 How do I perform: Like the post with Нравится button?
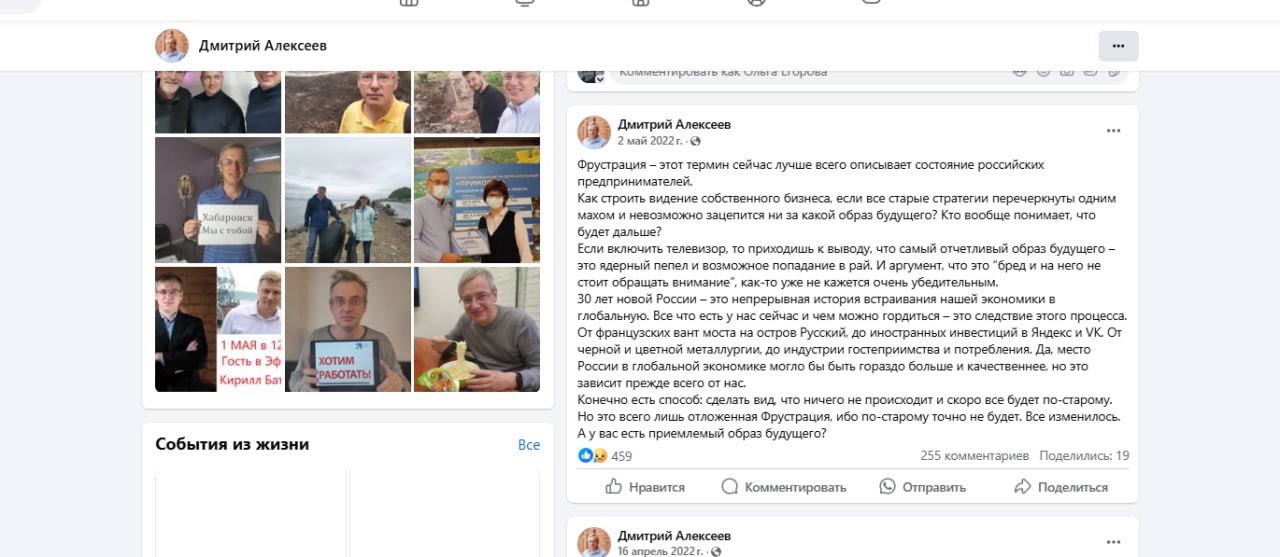[645, 487]
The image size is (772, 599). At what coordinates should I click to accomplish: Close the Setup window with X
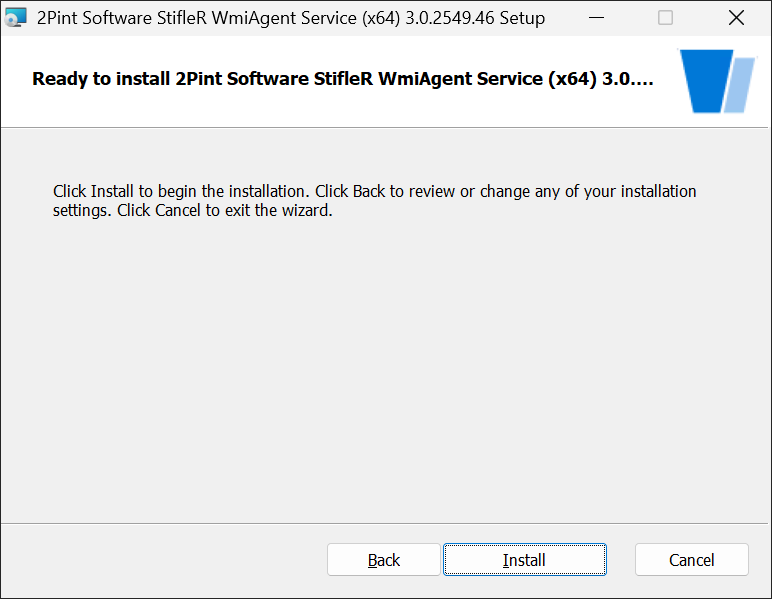[736, 18]
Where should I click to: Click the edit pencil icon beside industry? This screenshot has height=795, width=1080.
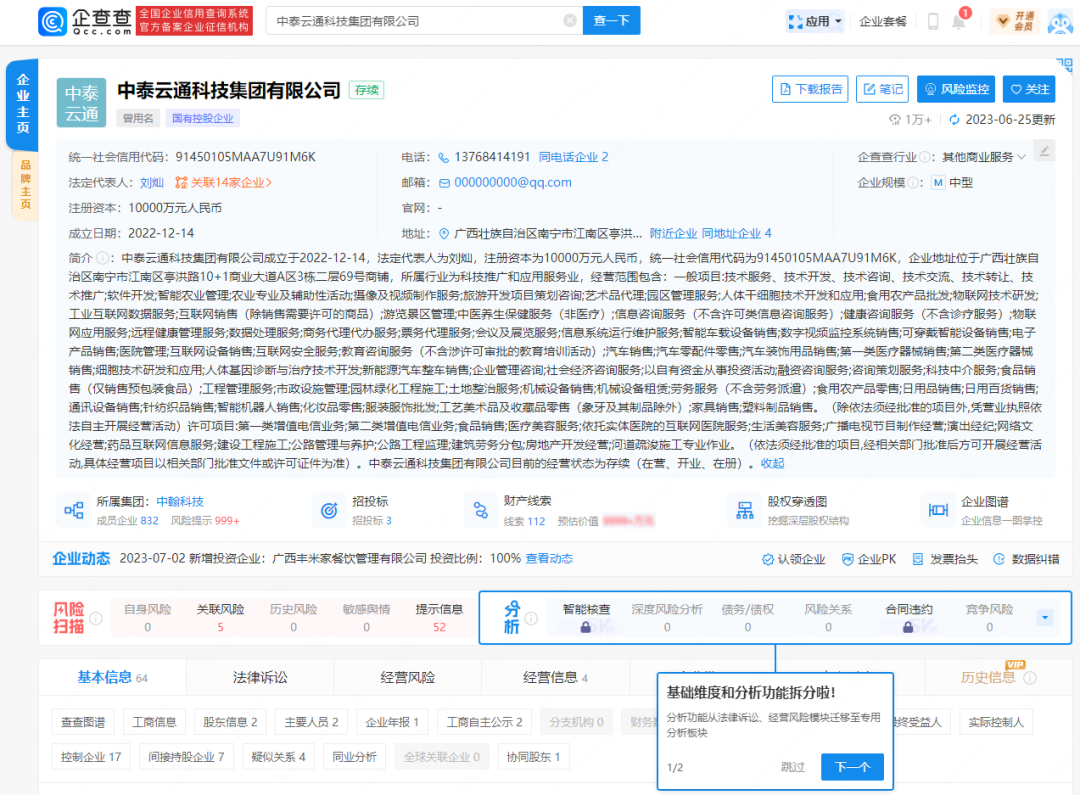coord(1044,151)
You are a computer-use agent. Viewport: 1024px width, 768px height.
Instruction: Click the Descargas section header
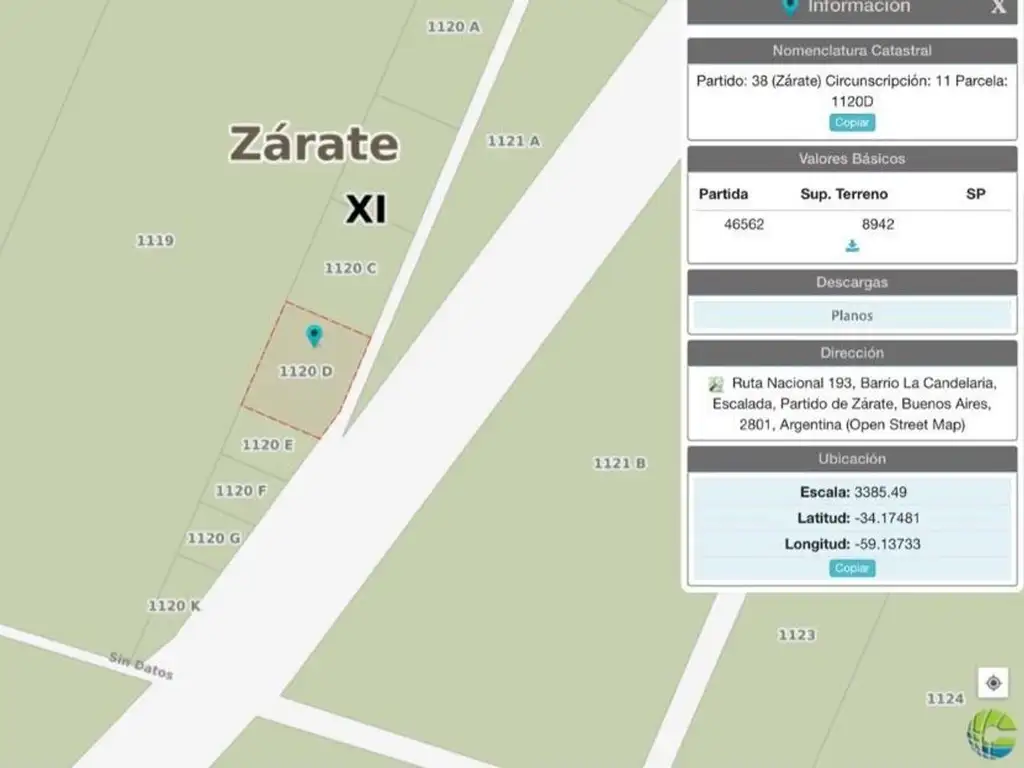(852, 283)
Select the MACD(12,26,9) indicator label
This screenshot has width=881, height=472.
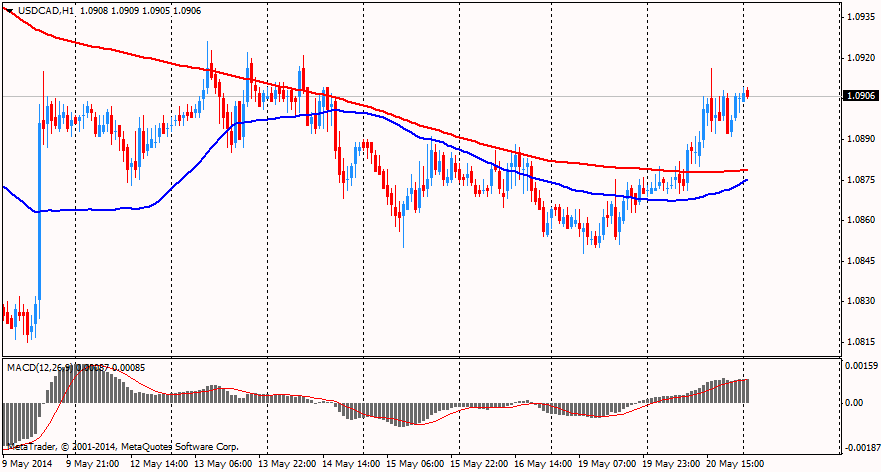tap(40, 368)
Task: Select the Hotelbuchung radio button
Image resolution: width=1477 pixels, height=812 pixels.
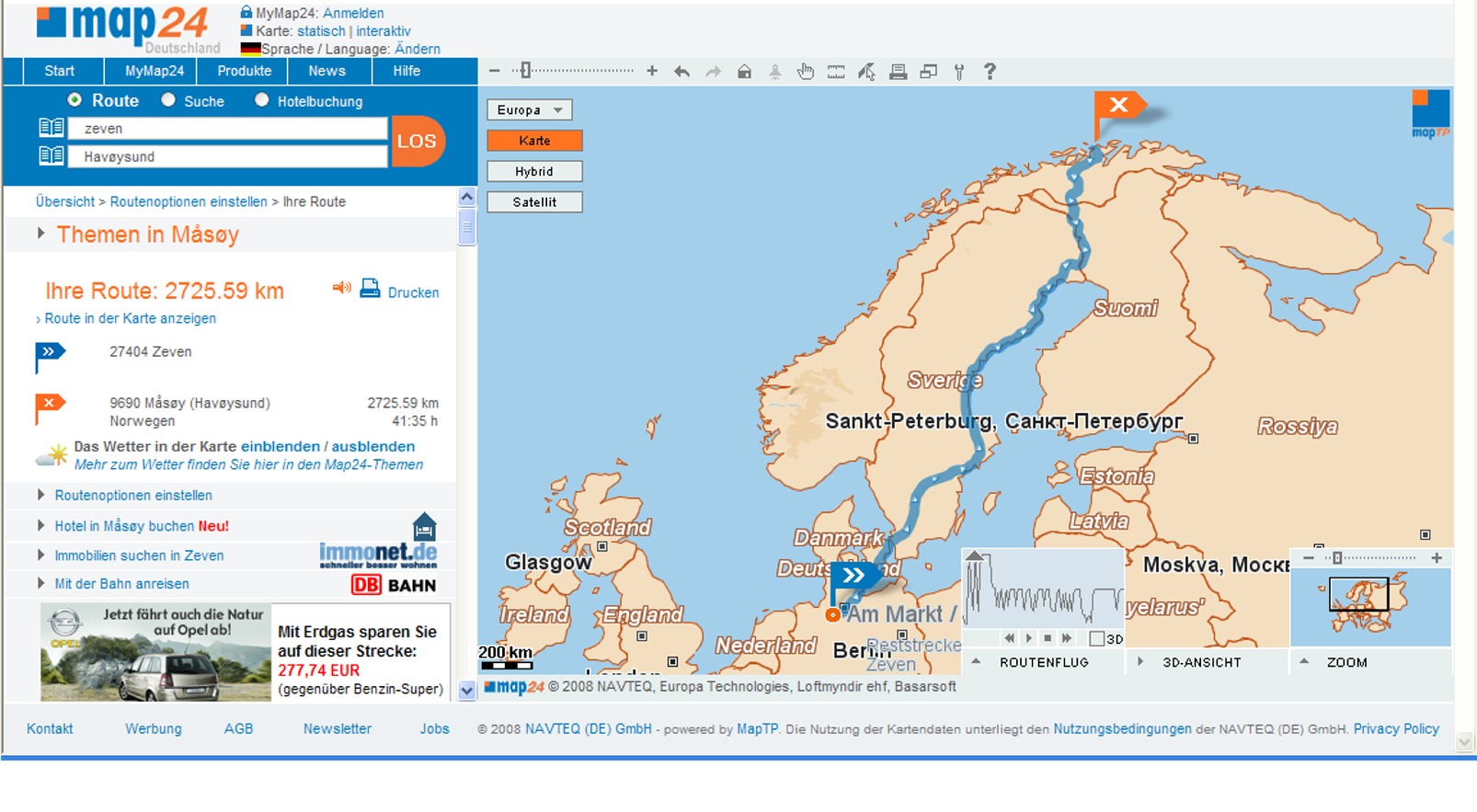Action: point(262,100)
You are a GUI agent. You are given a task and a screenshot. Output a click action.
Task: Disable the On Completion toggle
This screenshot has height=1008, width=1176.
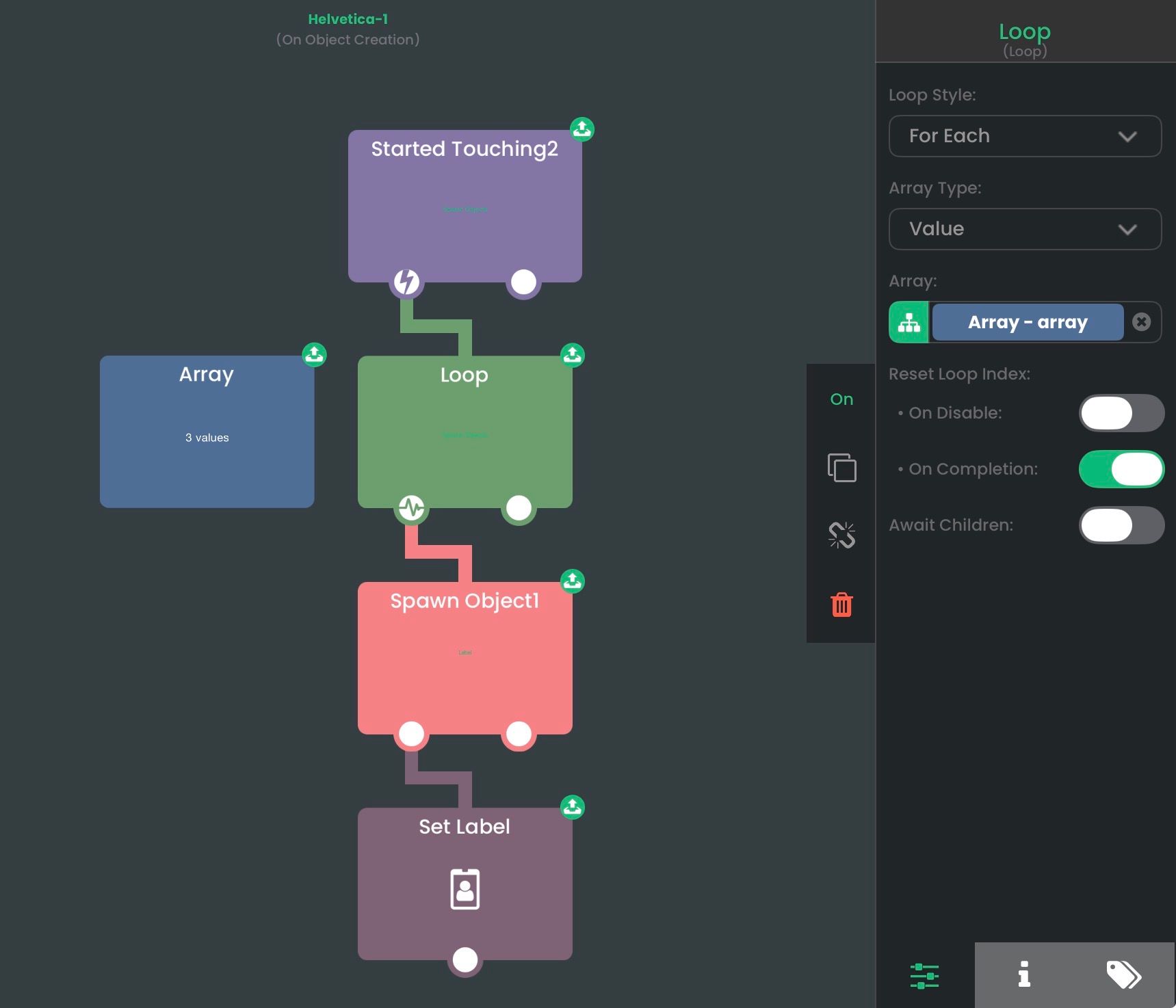[x=1121, y=469]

▸ YOUR INSTRUCTIONS:
Starting at the line with "You are a computer-use" in the entries above, write out every line exactly until the line with "Task: Disable the On Completion toggle" has been written. Include no pictures and nothing more.

▸ REPLY TO THE EXERCISE:
You are a computer-use agent. Viewport: 1024px width, 768px height.
Instruction: Click the Descargas section header
(852, 283)
Select the MACD(12,26,9) indicator label
This screenshot has width=881, height=472.
tap(40, 368)
Task: Select the Hotelbuchung radio button
Image resolution: width=1477 pixels, height=812 pixels.
Action: point(262,100)
You are a GUI agent. You are given a task and a screenshot. Output a click action.
Task: Disable the On Completion toggle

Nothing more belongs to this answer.